内閣府の調査によると、高齢者の4人に1人が「子や孫の生活費を負担している」ことがわかっています。親が元気なうちは成立する「パラサイト生活」ですが、独立して家庭を築いた別の子や夫婦に、そのツケが回ってくることも考えられます。本記事では、世帯手取り月収50万円の42歳妻の事例をもとに、義父母への感謝の食事会に必ずついてくる〈36歳・無職の義妹〉の飲食代、さらにはデザート代まで奢らされる理不尽な現実について見ていきます。
「なんで奢らないといけないの…」世帯手取り50万円・42歳妻、義両親とのランチ会に必ず同席する〈36歳・無職の義妹〉が「期間限定いちごパフェ」を平然と頼む図々しさに唖然 (※写真はイメージです/PIXTA)

私たちはコスパ重視なのに…「2,000円の期間限定・いちごパフェ」を頼む義妹に唖然

「百歩譲って、家族として同席するのは理解できます。
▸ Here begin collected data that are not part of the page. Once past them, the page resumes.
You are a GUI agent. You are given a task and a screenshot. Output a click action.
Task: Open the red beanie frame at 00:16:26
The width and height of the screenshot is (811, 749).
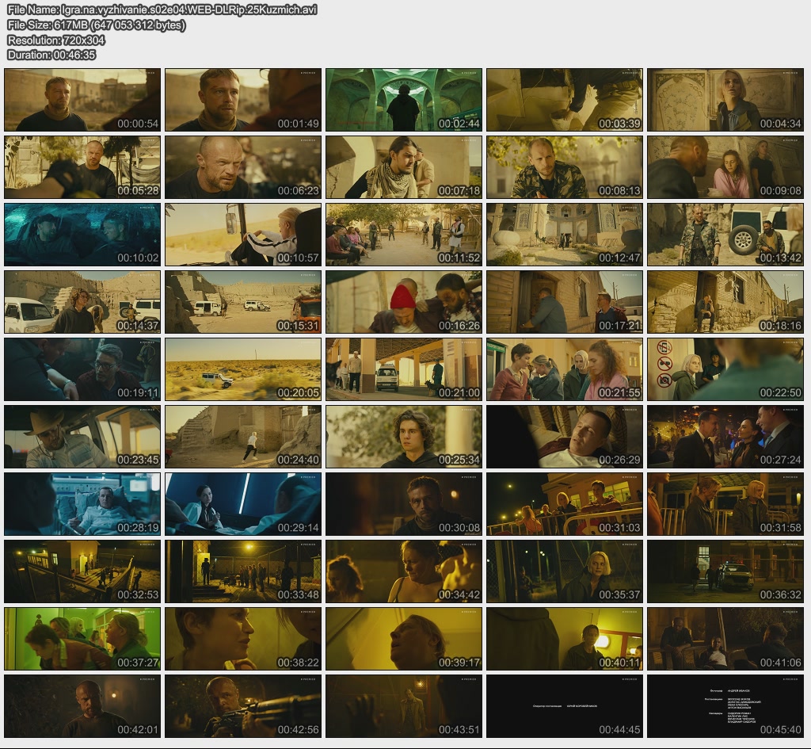pyautogui.click(x=404, y=302)
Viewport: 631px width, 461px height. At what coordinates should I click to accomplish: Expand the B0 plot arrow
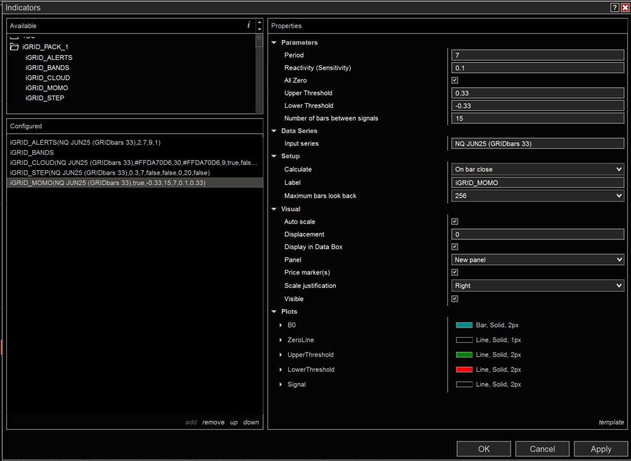281,325
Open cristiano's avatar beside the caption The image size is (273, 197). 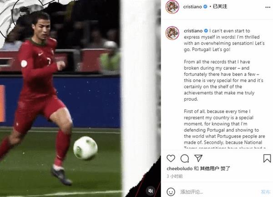[x=172, y=33]
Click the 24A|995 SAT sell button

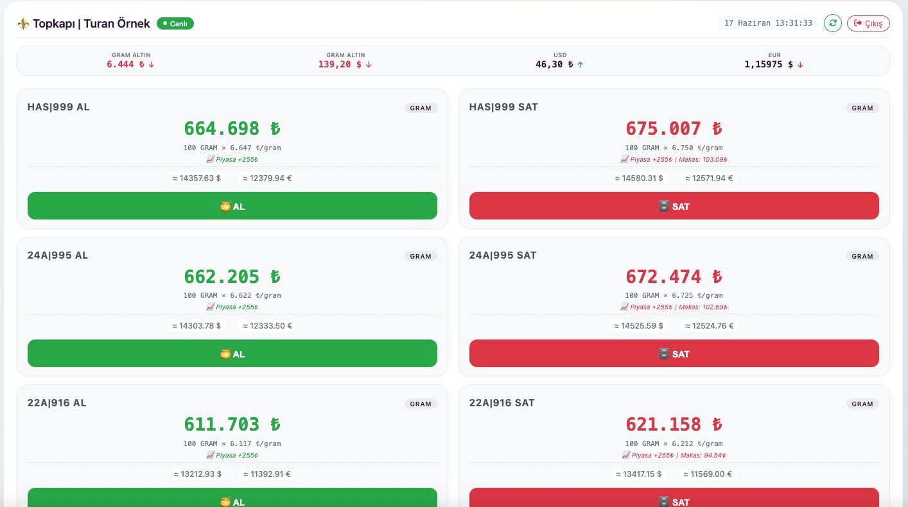click(x=674, y=354)
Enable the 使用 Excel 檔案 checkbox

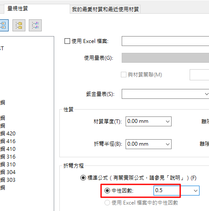pos(67,41)
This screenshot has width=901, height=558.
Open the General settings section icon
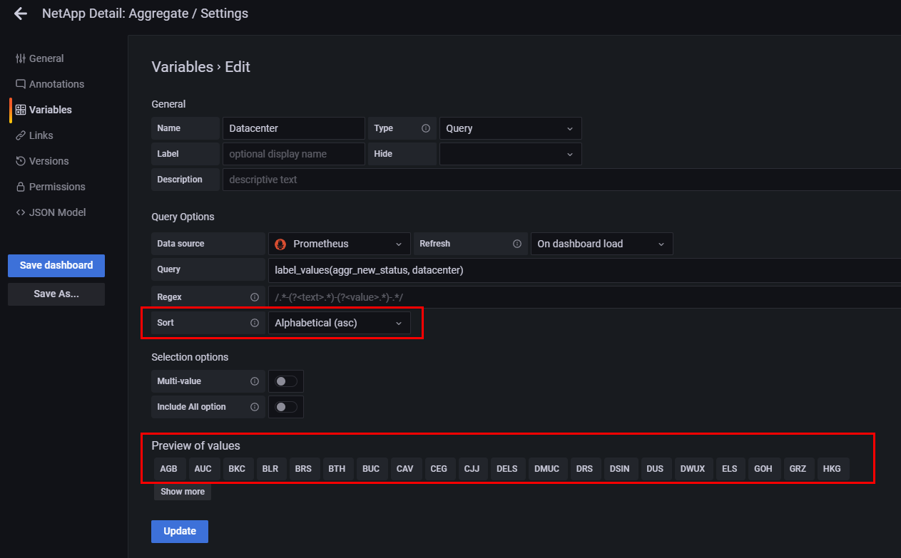coord(15,58)
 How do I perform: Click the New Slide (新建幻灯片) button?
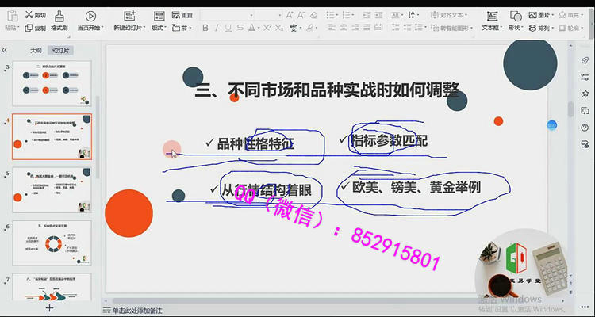[129, 21]
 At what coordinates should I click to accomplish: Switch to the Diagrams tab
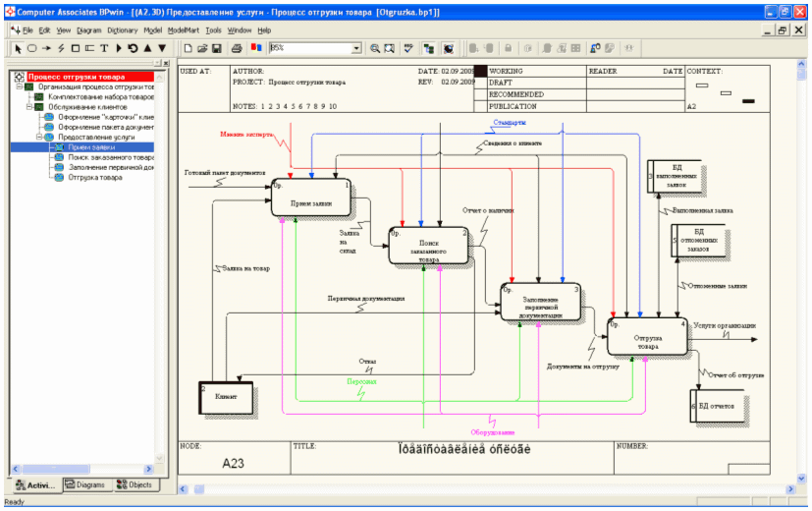86,484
でも、会計時に義妹は絶対に財布を開きません」

 

サオリさん夫婦が家計を気にしてコスパのいいランチセットを選んでいる横で、ヒナコさんはメニューの金額すら見ずに、2,000円近くする季節限定の特大パフェを食後のデザートとして平然と頼むといいます。

 

会計は毎回1万円を超えますが、支払いを済ませて店を出てもヒナコさんから「ごちそうさま」の一言もありません。それどころか「期間限定のいちごパフェ、美味しかったけどちょっと量が多すぎたかな」と文句をいう始末。

 

この理不尽な状況について、ジュンイチさんに抗議しても「親父たちにはいつも助けてもらってるし、妹は今無職で金がないんだからこれくらい出してあげよう」と呆れた言葉が返ってきます。

 

「夫にとっては、血のつながった可愛い妹かもしれません。でも家計をやりくりしている私からすれば、なぜいい大人のデザート代まで奢らないといけないのかと腹が立ちます」

 

サオリさんがさらに不公平感を募らせているのは、自分の実家との金銭感覚の決定的な違いです。

 

サオリさんの両親と一緒に外食をした際は、「これからお金がかかるんだから、自分たちの食べた分くらい自分で払うわよ。浮いたお金は貯金でもしなさい」と、きっちり自分たちの分を支払ってくれます。ときには多めに現金を置いてくれることもありました。

 

「自分の親と比べてはいけないと頭ではわかっています。でも、いくら身内とはいえ、お金を払ってもらって当然という態度の義妹と、それを黙認する夫や義父母を見ていると、悲しい気持ちになります」

 

家族という近い関係だからこそ、お金の境界線は曖昧になりがちです。サオリさんが抱える小さな不満の積み重ねは、夫婦の間に修復しがたい溝ができかけています。